Scanners mistura teorias estranhas sobre a psique com teorias de conspiração, ideias sobre grandes corporações tentaculares cujo único objectivo é o lucro a todo o custo, perversões geradas por cientistas pouco preocupados com o impacto real das suas criações, com cinema de acção. É, por isto, um filme um pouco desconexo, e não constitui, quanto a mim, um dos marcos da obra de Cronenberg. Vale, essencialmente, pelas duas grandes cenas gore: logo no início, em que somos recompensados com a visão de uma cabeça a explodir, resultado da invasão mental de um scanner; e o grande confronto final entre Cameron e Revok, uma luta mental de contornos edipianos repleta de mutações corporais, deformações e combustões, que termina numa tremenda reviravolta final. O corpo de Cameron morre, queimado, mas a sua mente aloja-se no corpo de Revok.

--*--

__Tarefas a realizar__
(a) Indique se cada uma das afirmações seguintes concorda com o excerto sobre Scanners. Responda sim ou não e cite, sem alterações, as palavras do excerto que decidem a resposta. (i) O excerto considera Scanners um dos marcos da obra de Cronenberg. (ii) Logo no início do filme vê-se uma cabeça a explodir. (iii) No confronto final, o corpo de Cameron morre afogado.
(b) Prossiga o excerto sobre Scanners a partir da última frase apresentada.

--*--

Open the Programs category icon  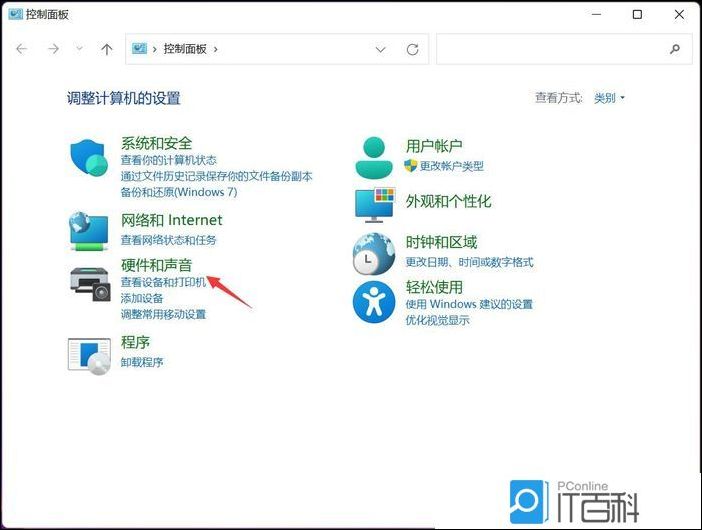pyautogui.click(x=89, y=354)
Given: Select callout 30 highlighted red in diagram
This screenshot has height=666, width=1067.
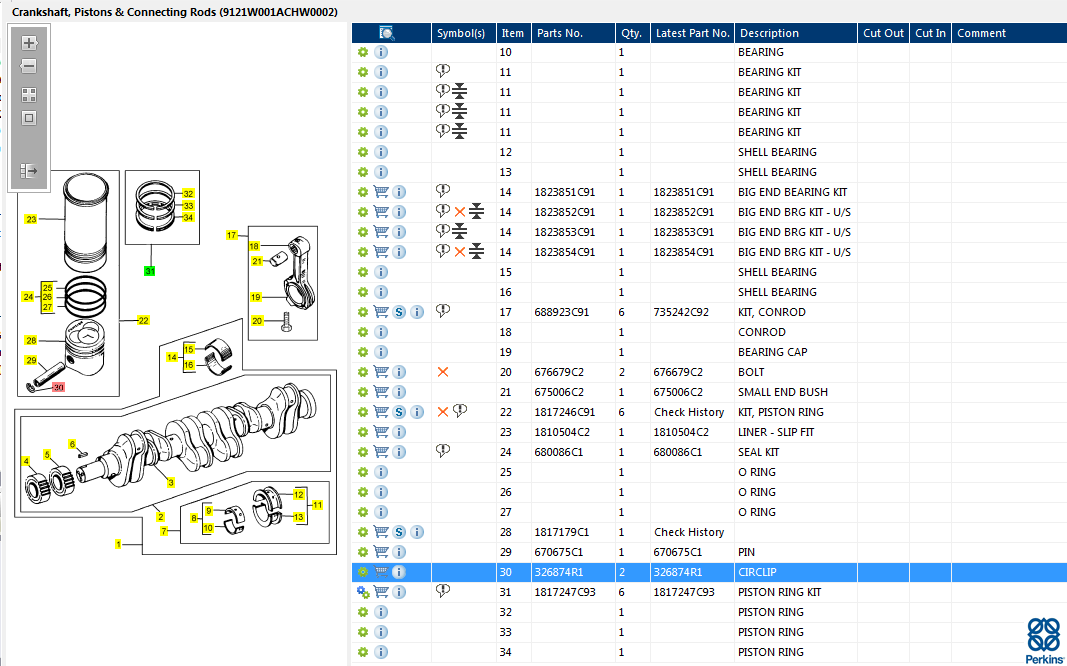Looking at the screenshot, I should pyautogui.click(x=59, y=387).
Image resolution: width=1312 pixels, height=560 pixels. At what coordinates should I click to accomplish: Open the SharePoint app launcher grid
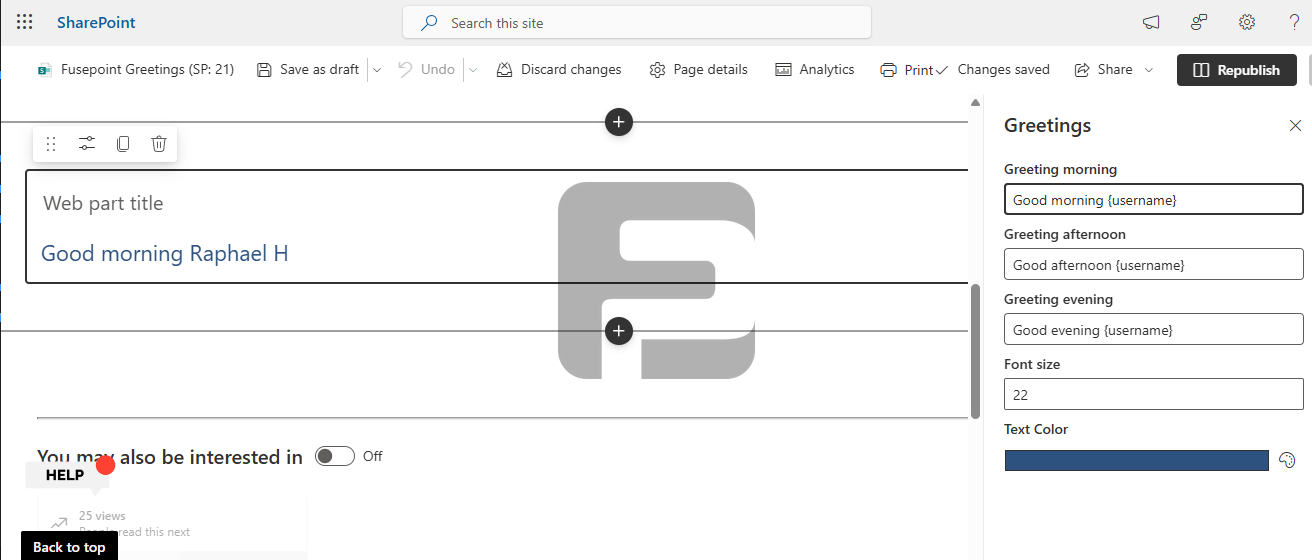pos(25,22)
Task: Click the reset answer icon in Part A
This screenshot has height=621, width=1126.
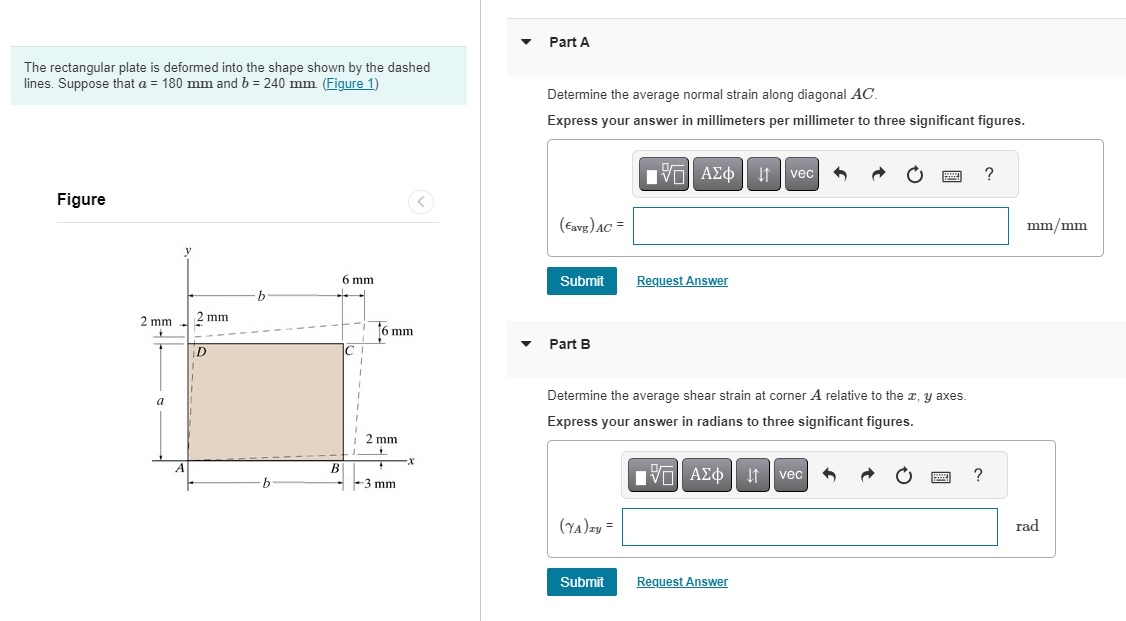Action: pos(914,173)
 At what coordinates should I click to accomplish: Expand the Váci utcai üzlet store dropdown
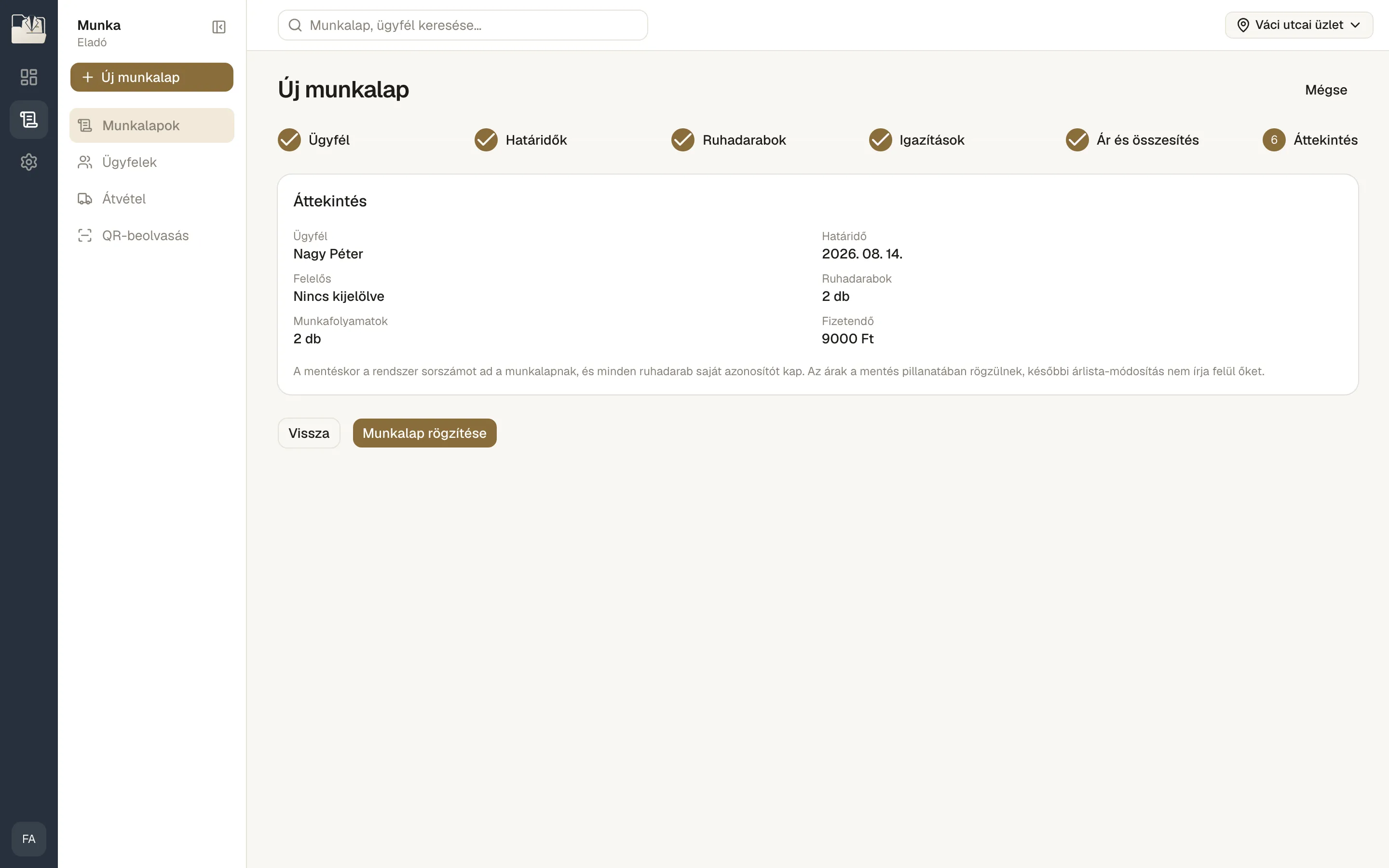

--*--

__Respostas__
(a)
(i) Não: «não constitui, quanto a mim, um dos marcos da obra de Cronenberg».
(ii) Sim: «logo no início, em que somos recompensados com a visão de uma cabeça a explodir».
(iii) Não: «O corpo de Cameron morre, queimado».

(b)
Scanners foi um dos primeiros grandes sucessos do cinema canadiano e inspirou algumas sequelas, criativamente intituladas Scanners II e Scanners III, que elaboram no tema da tentativa violenta de controle do mundo por uma élite sanguinária de telepatas. Estes, eu definitivamente não recomendo. Quanto a Scanners, vale a pena mais conhcer o filme como uma forma de perceber como evoluiu a mente de Cronenberg.